__TASK ITEM__: In the entries below, find the line containing "The width and height of the screenshot is (1568, 753).". Write out that line and all lines after it, exactly, and nothing else.

__SUPPLIED MATERIAL__:

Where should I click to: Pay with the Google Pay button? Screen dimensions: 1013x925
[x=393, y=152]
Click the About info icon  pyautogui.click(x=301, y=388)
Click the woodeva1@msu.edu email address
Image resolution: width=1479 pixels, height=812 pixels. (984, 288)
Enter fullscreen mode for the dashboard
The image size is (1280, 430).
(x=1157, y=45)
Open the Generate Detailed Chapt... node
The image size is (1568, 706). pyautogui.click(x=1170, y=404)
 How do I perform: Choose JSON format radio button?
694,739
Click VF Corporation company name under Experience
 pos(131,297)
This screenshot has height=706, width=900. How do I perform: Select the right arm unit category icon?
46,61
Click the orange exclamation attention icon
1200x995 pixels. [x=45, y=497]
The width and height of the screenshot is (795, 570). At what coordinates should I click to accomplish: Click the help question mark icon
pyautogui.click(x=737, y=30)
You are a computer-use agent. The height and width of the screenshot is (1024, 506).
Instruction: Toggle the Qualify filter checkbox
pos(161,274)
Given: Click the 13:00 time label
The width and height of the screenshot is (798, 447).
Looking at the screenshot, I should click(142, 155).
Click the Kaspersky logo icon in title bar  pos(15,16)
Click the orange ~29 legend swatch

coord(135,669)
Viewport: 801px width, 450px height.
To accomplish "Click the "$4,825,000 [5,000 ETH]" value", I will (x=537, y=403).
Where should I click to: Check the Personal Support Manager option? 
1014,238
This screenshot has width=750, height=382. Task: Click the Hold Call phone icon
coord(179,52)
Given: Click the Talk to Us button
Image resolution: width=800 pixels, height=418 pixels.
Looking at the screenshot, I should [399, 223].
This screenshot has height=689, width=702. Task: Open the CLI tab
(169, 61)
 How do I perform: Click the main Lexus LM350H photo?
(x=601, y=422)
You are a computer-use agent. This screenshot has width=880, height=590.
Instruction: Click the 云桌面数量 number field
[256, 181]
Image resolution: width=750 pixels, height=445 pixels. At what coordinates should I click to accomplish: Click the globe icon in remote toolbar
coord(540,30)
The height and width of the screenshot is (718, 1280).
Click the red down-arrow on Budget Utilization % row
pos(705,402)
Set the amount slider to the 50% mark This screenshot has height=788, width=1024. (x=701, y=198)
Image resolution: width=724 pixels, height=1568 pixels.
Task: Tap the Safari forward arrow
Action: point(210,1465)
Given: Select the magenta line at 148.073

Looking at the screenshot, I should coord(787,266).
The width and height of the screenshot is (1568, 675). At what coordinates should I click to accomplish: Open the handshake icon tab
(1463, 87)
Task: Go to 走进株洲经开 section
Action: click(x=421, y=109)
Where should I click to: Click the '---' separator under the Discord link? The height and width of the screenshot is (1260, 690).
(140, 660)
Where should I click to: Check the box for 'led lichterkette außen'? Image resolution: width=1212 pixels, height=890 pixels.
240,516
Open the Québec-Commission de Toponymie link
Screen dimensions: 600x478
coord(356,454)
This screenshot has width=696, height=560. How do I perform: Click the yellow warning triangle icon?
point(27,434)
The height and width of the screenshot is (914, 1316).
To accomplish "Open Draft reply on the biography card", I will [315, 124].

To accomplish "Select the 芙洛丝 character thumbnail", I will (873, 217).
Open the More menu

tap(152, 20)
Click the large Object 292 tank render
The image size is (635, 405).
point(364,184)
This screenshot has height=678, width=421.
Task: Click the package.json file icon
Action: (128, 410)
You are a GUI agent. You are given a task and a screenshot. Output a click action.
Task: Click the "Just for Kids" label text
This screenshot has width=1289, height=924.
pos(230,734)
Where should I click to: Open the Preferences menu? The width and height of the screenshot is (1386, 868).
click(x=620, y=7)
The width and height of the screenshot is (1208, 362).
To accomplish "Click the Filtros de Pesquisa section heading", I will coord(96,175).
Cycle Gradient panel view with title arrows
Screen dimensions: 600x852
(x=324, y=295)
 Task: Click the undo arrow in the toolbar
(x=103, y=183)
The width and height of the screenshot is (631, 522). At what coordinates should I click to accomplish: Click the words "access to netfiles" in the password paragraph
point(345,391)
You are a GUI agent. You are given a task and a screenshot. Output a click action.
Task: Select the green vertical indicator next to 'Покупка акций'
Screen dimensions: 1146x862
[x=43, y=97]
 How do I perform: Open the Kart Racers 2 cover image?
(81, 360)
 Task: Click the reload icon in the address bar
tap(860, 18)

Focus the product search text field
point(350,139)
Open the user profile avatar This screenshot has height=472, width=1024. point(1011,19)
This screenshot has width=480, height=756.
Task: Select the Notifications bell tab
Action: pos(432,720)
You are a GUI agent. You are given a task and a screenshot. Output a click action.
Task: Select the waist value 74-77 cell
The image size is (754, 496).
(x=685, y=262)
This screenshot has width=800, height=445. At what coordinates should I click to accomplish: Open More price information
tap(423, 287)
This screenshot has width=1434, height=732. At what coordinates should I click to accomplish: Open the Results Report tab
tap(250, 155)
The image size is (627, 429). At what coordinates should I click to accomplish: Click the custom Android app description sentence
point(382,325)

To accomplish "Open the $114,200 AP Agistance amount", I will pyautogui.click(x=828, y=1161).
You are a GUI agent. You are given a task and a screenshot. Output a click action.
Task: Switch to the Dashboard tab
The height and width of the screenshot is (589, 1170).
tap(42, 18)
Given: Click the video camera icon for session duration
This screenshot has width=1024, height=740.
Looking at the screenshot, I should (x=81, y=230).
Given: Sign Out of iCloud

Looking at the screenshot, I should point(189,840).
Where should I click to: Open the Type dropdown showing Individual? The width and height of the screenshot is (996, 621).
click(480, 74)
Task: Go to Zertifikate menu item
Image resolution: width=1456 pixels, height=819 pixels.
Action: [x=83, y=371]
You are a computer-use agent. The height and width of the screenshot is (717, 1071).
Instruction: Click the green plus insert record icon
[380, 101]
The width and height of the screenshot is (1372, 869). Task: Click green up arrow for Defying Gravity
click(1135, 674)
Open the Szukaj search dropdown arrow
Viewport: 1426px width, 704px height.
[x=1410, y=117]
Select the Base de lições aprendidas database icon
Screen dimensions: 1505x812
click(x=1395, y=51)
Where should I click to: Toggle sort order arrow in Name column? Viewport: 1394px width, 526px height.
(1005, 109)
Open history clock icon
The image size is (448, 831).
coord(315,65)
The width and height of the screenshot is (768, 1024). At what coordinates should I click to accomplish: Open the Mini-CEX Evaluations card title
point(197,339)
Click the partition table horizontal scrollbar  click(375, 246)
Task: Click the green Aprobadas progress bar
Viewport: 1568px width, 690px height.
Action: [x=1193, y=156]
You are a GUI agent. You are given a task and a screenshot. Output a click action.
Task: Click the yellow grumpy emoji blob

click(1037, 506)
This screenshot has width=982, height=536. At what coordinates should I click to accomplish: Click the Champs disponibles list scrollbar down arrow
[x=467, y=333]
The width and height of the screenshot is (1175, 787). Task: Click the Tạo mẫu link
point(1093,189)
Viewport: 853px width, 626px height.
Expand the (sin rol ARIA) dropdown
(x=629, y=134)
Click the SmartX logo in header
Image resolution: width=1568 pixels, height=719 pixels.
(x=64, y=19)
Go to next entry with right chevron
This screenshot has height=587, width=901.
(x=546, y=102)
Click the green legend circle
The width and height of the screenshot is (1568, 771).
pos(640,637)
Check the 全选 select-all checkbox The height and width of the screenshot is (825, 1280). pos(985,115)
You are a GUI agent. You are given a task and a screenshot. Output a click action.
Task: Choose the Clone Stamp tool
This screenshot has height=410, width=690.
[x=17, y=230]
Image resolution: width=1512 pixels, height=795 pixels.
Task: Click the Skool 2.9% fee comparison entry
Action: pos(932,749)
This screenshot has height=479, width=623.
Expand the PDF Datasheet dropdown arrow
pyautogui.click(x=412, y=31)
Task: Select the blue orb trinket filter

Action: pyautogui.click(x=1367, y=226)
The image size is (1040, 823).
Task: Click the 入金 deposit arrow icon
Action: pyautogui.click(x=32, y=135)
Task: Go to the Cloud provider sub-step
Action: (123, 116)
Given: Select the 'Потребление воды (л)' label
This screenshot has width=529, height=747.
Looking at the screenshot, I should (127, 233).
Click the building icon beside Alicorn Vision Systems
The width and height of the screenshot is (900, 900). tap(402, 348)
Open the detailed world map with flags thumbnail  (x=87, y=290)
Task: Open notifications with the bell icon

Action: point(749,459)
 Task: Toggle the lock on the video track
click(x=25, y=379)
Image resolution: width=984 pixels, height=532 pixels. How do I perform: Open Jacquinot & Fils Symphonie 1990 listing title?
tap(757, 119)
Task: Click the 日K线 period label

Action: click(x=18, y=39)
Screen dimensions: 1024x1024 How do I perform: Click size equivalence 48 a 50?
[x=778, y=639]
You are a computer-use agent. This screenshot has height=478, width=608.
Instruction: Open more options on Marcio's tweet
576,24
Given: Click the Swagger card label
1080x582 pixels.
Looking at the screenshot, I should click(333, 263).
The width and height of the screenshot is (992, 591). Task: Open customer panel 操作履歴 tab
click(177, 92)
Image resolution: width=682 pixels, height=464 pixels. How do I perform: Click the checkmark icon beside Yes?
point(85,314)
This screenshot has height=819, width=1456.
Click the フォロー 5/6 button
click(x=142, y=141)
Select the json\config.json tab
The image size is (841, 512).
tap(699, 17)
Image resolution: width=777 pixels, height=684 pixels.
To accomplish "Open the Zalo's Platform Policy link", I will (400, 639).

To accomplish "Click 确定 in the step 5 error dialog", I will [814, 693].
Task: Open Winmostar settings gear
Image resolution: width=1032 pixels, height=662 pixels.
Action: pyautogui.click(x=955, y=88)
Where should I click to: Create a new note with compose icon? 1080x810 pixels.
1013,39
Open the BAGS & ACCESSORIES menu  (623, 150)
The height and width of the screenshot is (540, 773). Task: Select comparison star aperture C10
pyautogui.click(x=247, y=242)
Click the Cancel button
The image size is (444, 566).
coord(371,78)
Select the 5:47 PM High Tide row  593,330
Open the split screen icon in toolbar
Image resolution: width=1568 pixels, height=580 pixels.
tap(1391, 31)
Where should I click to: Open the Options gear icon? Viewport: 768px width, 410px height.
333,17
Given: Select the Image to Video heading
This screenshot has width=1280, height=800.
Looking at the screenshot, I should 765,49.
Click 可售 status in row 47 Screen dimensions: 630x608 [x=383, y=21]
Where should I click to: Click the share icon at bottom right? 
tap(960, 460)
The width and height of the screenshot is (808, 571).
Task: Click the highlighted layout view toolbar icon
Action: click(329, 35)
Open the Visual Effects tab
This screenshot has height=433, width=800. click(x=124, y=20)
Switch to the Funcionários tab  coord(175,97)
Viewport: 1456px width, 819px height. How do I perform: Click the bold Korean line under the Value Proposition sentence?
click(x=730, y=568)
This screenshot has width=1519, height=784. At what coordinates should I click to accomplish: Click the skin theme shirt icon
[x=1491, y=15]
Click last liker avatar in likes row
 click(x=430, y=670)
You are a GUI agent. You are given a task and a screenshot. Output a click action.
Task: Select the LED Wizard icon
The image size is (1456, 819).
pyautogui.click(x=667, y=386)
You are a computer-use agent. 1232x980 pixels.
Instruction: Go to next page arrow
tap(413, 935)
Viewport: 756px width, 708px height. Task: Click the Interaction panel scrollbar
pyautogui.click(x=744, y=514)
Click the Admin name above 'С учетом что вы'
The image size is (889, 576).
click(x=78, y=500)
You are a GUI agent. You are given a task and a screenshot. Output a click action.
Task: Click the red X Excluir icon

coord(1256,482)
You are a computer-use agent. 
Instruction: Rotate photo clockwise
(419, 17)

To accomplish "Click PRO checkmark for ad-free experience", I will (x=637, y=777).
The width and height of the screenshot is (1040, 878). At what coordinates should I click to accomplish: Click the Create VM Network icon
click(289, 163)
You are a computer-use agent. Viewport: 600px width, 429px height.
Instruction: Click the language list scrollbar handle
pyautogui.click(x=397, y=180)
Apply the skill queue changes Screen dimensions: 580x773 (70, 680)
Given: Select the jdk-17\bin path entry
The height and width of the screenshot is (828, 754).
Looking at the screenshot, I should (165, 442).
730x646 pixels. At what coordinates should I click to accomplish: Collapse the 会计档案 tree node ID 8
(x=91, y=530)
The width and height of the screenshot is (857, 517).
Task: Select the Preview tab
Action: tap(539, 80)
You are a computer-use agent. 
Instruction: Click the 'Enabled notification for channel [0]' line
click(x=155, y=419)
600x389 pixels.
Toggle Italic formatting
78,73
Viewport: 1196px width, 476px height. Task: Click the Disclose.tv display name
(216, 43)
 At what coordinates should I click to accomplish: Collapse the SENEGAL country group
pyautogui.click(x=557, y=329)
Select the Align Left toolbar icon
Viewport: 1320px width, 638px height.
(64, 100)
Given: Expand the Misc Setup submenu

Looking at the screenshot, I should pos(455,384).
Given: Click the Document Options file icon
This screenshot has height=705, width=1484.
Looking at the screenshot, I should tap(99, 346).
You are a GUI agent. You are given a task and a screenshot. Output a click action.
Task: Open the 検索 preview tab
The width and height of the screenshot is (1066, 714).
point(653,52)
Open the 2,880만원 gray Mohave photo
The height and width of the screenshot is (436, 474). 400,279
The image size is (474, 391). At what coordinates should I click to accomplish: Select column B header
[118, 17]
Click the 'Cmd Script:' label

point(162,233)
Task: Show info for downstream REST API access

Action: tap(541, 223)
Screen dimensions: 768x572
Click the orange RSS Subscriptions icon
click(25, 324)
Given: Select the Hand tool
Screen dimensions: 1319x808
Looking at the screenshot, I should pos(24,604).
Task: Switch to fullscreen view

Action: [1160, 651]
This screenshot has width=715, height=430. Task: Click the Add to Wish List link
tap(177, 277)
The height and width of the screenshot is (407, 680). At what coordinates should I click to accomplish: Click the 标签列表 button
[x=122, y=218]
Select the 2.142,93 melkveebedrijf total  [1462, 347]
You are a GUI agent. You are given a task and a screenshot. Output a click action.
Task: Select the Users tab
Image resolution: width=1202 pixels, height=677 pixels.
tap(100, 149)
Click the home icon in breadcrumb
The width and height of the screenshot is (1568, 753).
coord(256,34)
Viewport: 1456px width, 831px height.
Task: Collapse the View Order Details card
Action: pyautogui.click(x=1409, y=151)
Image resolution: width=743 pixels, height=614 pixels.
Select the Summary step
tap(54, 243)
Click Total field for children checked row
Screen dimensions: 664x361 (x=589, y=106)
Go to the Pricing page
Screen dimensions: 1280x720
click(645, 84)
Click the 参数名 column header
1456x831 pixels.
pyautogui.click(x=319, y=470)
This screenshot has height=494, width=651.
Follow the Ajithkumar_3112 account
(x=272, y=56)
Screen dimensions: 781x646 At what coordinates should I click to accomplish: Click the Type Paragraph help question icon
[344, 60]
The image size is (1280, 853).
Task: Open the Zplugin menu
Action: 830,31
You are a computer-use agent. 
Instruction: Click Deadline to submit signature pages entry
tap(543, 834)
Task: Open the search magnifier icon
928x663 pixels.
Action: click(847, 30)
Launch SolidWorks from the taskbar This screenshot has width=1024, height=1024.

__RESULT OF THIS EXERCISE__:
The width and height of the screenshot is (1568, 753).
coord(256,34)
Viewport: 1456px width, 831px height.
Task: Collapse the View Order Details card
Action: pyautogui.click(x=1409, y=151)
Image resolution: width=743 pixels, height=614 pixels.
Select the Summary step
tap(54, 243)
Click Total field for children checked row
Screen dimensions: 664x361 (x=589, y=106)
Go to the Pricing page
Screen dimensions: 1280x720
click(645, 84)
Click the 参数名 column header
1456x831 pixels.
pyautogui.click(x=319, y=470)
This screenshot has height=494, width=651.
Follow the Ajithkumar_3112 account
(x=272, y=56)
Screen dimensions: 781x646 At what coordinates should I click to accomplish: Click the Type Paragraph help question icon
[344, 60]
The image size is (1280, 853).
Task: Open the Zplugin menu
Action: 830,31
You are a computer-use agent. 
Instruction: Click Deadline to submit signature pages entry
tap(543, 834)
Task: Open the search magnifier icon
928x663 pixels.
Action: click(847, 30)
Launch SolidWorks from the taskbar This screenshot has width=1024, height=1024.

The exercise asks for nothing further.